The Neighborhood Poverty Project
It would be easy to forget that the country was until very recently experiencing a record period of economic growth looking at poverty in Memphis. The city’s 2018 poverty rate of 27.8 percent was even three percentage points higher than the year prior, clear evidence that the boom times nationally failed to penetrate the most distressed areas of this particular city. Nationally, Memphis has the second-highest poverty rate among cities with a population over 500,000, Detroit having the highest. In 1980 around one in five people were living below the poverty line in the city; in 2018 around one in four people were. The share of the city’s population living in a high-poverty neighborhood also increased from 30 percent in 1980 to 43 percent in 2018.
Despite being a city where poverty is endemic, Memphis has economic assets that have driven growth in select parts of the city. FedEx recently announced that it will move its headquarters from the suburbs to downtown, just a couple blocks away from a neighborhood where two-thirds of the population lives below the poverty line. Intra-metropolitan inequality is extremely high in Memphis. In 2018, the suburban unemployment rate was 4 percent compared to 10 percent for the city itself.
Thirty-eight tracts in Memphis have experienced persistent poverty since 1980, and another 33 were newly high poverty in 2018. Only two tracts adjacent to downtown turned around from 1980 to 2018. In total, Memphis had 81 tracts experiencing high poverty in 2018, nearly double the number in 1980 and close to half of its total neighborhoods.
Two neighborhoods adjacent to downtown Memphis, one to the south and one to the north, flipped from high poverty to low poverty between 1980 and 2018. Every other neighborhood close to the center of the city remained high poverty, as newly poor neighborhoods formed further from downtown. North Memphis, which has been hit hard by several factory closures over the past couple decades, has the broadest swath of new high-poverty tracts.
Black residents continue to be disproportionately impacted by poverty in Memphis. The Black share of the population living in the average high-poverty neighborhood dropped slightly from 85 percent in 1980 to 82 percent in 2018, largely due to an influx of Hispanics, whose share grew from 1 percent in 1980 to 7 percent in 2018. The share of non-Hispanic whites living in these neighborhoods actually declined from 13 percent to 7 percent, bucking national trends.

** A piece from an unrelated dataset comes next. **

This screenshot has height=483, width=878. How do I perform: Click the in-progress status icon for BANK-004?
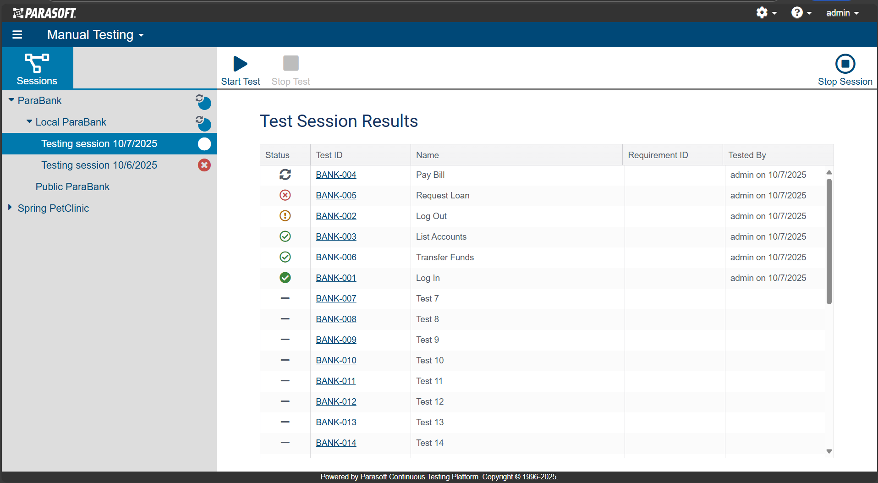click(x=285, y=175)
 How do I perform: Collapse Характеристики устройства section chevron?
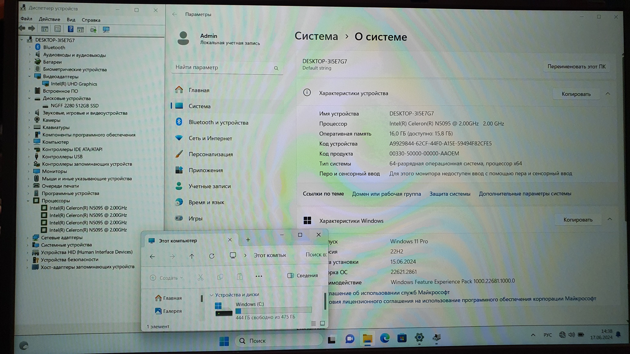coord(608,94)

Nearly one-quarter of all homes stand vacant in the city’s high-poverty neighborhoods, where two-thirds of renters are rent-burdened (paying more than 30 percent of their income towards housing). Prime age unemployment in high-poverty neighborhoods is nearly double the rate of the rest of the city. Alarmingly, the population living in high-poverty neighborhoods has increased by 43 percent since 1980, while the rest of the city’s population fell by 23 percent.